USPTO does not track inventors and assignees over time. Inventors and assignees apply for a patent as a singular event. It is not required to keep a consistent format for how they input their name, their co-inventors’ names, the assignee(s), or even the locations that they or their assignees are associated with. This results in a plethora of data inconsistencies—typos, use of short names or nicknames, and use of acronyms, to name a few.
Businesses, for example, like IBM, could show up as either International Business Machines, IBM, or sometimes even IMB.
John Smith, as an individual, could be mentioned as either J. Smith, Johnny Smith, or John Smit.
Therefore, to associate the same inventor or assignee with more than one patent, it is necessary to cluster like entities together. The current disambiguation algorithm was created and integrated in 2015 by a University of Massachusetts Amherst team, Nicholas Monath and Andrew McCallum, as a result of a workshop hosted by USPTO, PatentsView’s Inventor Disambiguation Technical Workshop. The workshop focused on developing new approaches to inventor disambiguation.

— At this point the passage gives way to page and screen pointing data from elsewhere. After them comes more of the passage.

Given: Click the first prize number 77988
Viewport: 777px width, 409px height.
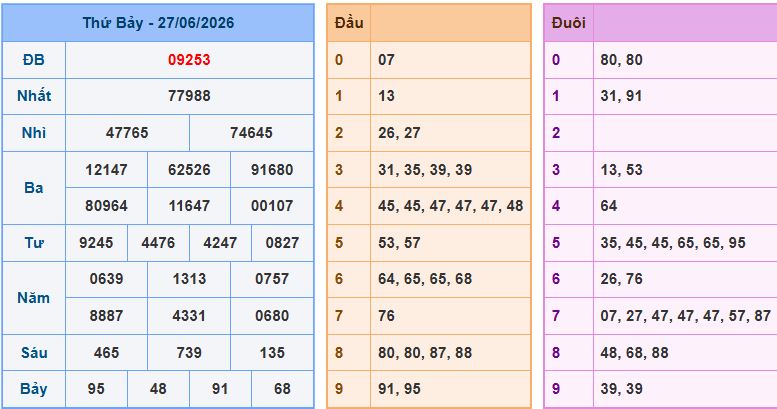Looking at the screenshot, I should click(x=189, y=96).
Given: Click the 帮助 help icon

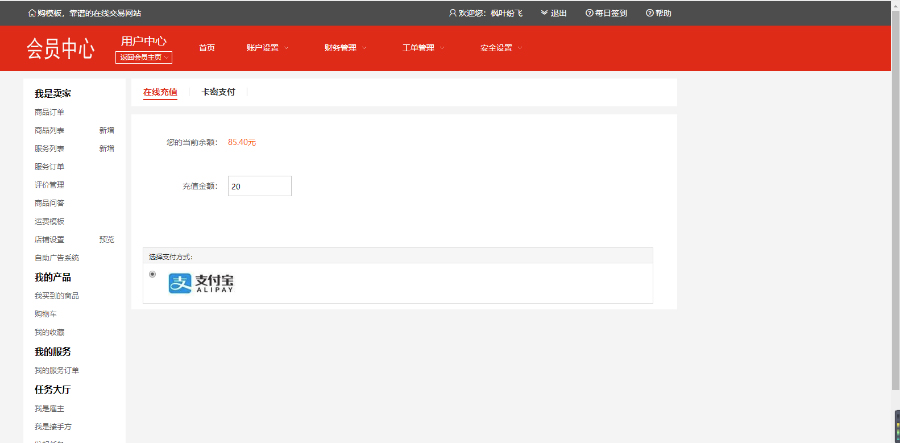Looking at the screenshot, I should pyautogui.click(x=649, y=13).
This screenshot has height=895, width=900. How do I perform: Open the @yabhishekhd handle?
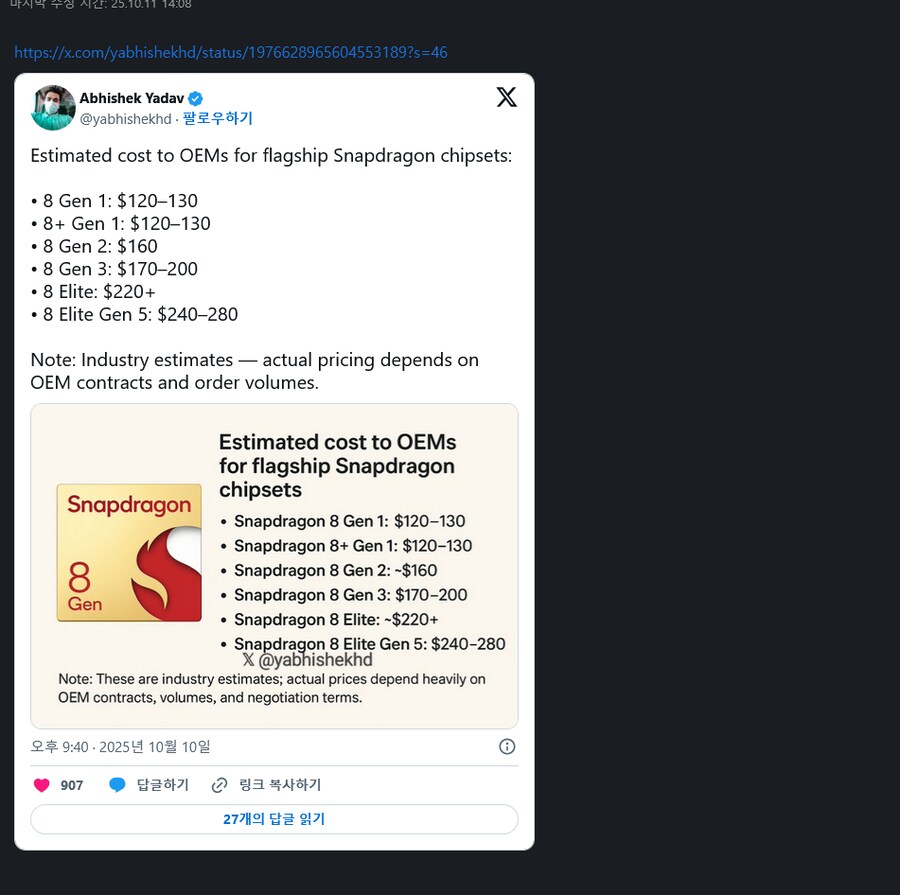click(x=125, y=119)
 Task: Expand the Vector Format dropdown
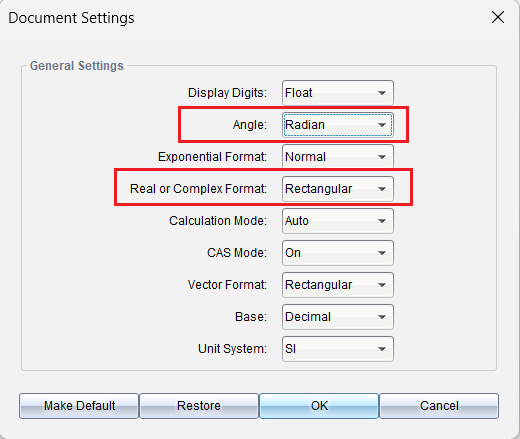pos(338,285)
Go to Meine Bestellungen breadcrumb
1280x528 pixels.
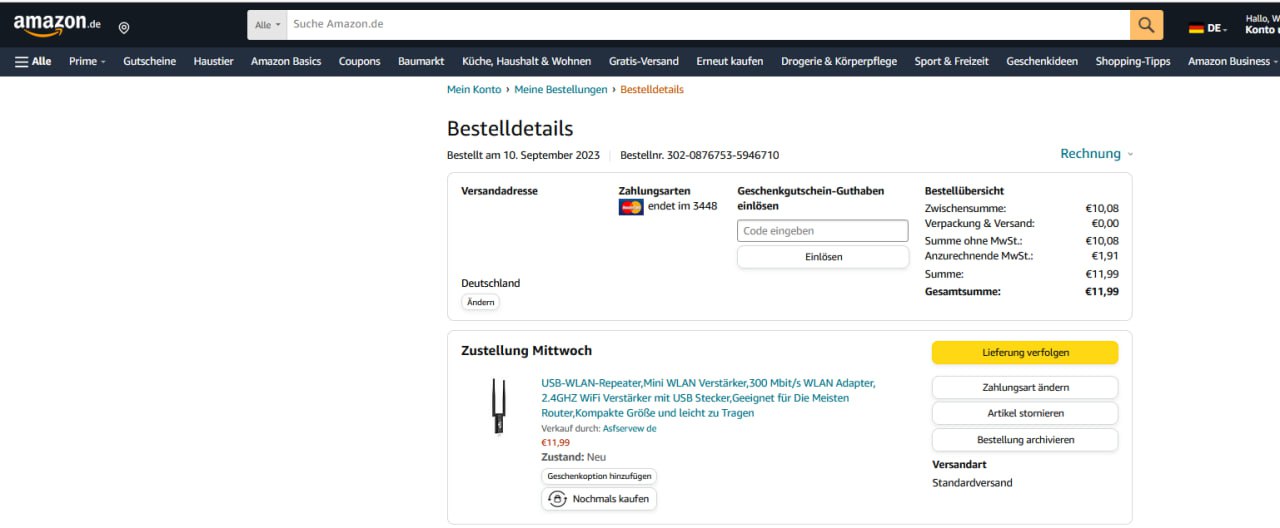coord(561,89)
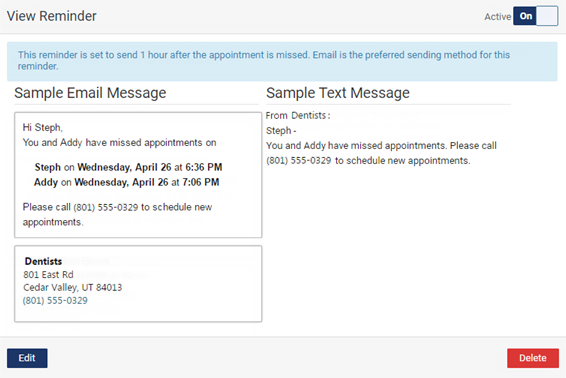Click the phone number in the email body
The height and width of the screenshot is (378, 566).
tap(106, 207)

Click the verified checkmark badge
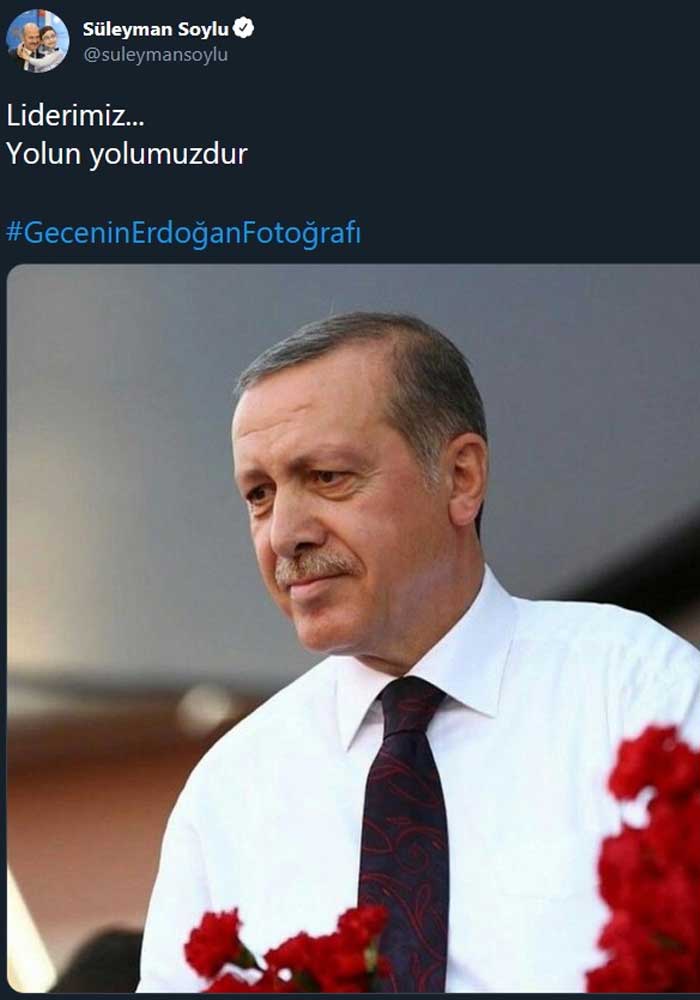tap(244, 28)
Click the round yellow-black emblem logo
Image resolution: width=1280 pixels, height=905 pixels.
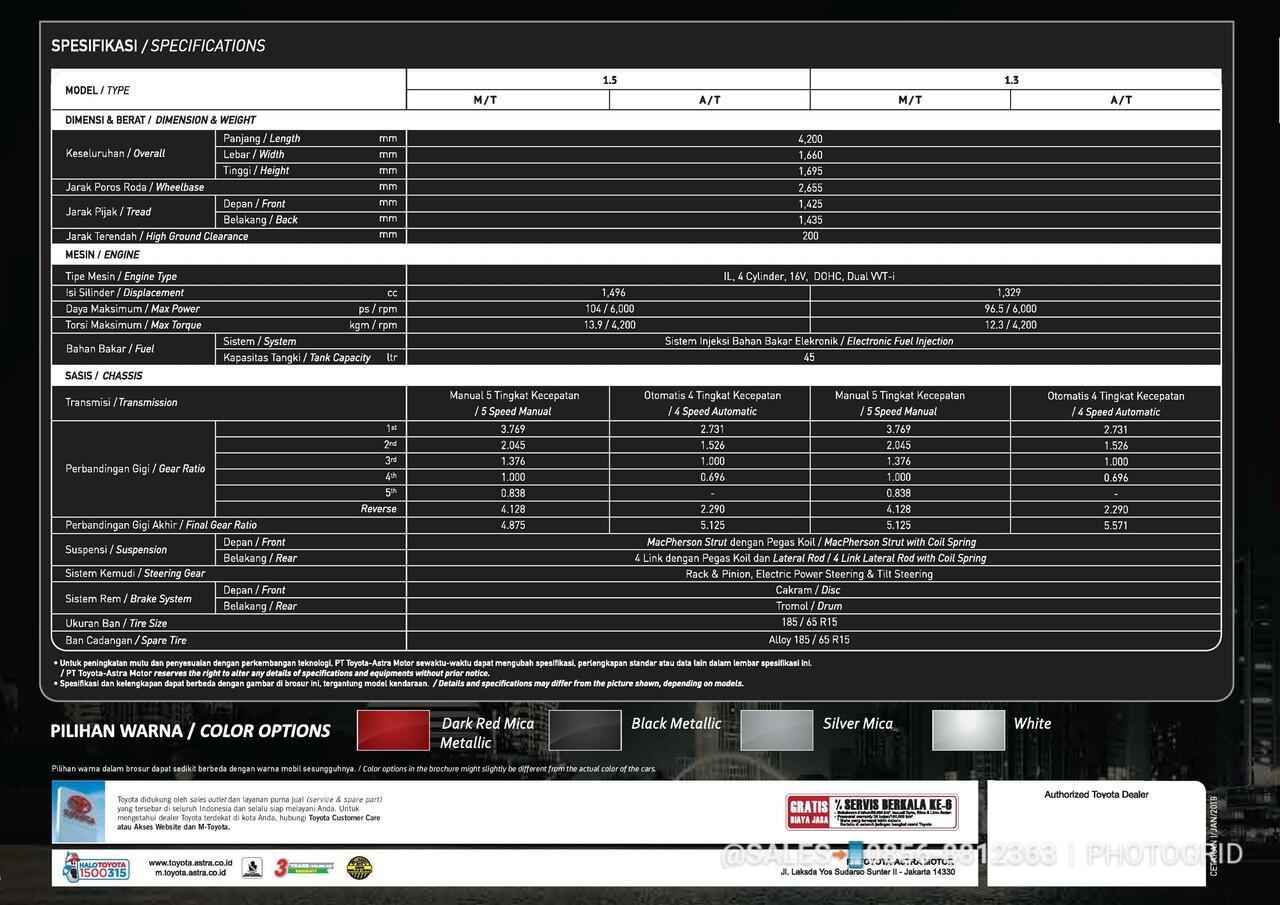[359, 867]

Four-Step Disambiguation Process Overview
The PatentsView disambiguation process is split into four separate steps. These four steps include:
The first step in the process is to construct “canopies” that contain mentions that are likely to refer to the same entity. The purpose of this step is to lower the total number of comparisons required in later steps, which lowers the amount of time and/or computing power needed.
The next step is to calculate similarity scores for the mentions in each canopy. Three different similarity models are used, one each for assignees, inventors, and locations. Scores produced in this step are used in the clustering algorithm in the next step.
After computing similarity scores, a clustering algorithm is used to create clusters from mentions with scores above a predefined threshold. This threshold was determined by testing different values and comparing the desirability of the results. The clusters produced in this step represent the final sets of mentions that the algorithm believes refer to the same entity.
After clustering, the results must be evaluated to compare against other clustering algorithms. These can either be past algorithms that are being improved on or future algorithms improving on the current one. Three metrics are used for evaluation: precision, recall, and F1. These metrics are explained in detail on the evaluation page.
The disambiguation process methods documentation is here: Disambiguation Methods.
PatentsView Project Source Code
The source code for the PatentsView project can be found in the GitHub repository.
1The disambiguation process operates on a set of “mentions.” Mentions are defined as the separate occurrences of a name, location, or other text fields of interest that are observed in the raw patent data. In the John Smith example above, there are three additional “mentions,” each different variation of John Smith.